Neat, I've never heard of np.spacing. But it suffers the same fate:

Works:

>> thresh = 1e16
>> diff = thresh + np.spacing(thresh)
>> diff > thresh
True

Doesn't work:

>> thresh = 1e400
>> diff = thresh + np.spacing(thresh)
>> diff > thresh
False

len(avg_dist) == 0 could be used to mark the first time through the loop.

Another minor issue:

The kmeans docstring says iteration stops when the change in
distortion is less than threshold.

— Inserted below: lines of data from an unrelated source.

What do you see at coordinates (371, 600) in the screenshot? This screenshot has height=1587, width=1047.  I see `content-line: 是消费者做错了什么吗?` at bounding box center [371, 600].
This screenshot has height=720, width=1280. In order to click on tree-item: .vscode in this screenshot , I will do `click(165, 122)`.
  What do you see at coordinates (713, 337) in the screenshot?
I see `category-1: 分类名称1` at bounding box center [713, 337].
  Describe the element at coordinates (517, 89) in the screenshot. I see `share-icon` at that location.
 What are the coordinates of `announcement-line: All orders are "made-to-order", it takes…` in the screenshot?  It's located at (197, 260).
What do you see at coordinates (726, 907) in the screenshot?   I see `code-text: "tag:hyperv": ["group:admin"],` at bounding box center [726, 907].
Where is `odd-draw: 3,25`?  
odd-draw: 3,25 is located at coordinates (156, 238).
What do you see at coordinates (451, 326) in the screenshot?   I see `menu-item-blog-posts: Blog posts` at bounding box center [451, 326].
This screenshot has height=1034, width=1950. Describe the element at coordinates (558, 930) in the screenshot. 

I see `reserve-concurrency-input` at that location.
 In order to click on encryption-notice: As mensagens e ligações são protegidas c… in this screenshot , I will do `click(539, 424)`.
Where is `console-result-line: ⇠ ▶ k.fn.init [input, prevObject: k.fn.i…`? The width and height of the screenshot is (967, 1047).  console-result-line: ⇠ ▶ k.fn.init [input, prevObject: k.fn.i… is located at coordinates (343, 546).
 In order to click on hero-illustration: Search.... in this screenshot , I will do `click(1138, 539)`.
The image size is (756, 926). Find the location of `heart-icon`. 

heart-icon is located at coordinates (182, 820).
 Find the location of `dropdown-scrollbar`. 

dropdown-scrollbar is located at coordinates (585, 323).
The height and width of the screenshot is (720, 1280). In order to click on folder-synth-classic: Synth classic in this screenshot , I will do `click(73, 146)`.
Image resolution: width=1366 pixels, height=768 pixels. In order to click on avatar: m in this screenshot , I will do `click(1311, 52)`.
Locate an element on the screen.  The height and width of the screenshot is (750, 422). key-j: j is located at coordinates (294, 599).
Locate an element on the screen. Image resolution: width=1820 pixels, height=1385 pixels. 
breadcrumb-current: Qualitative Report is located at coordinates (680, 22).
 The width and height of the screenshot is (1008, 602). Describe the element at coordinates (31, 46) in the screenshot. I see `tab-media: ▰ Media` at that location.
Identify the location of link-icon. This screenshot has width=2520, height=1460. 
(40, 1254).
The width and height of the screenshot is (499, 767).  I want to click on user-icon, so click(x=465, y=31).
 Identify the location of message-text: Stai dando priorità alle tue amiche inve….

But as coded (if diff > thresh)
iteration also stops when the change is equal to the threshold.

Could either fix the code or the docstring. Fixing the code (if diff
>= thresh) means that thresh=0 could enter an infinite loop (negative
thresh already enters an infinite loop). So fixing the docstring seems
better.

To avoid infinite loops, I think iteration should terminite when there
is no change in distortion. But then, since there would be two
termination reasons, you'd probably want to output the reason
iteration terminiated.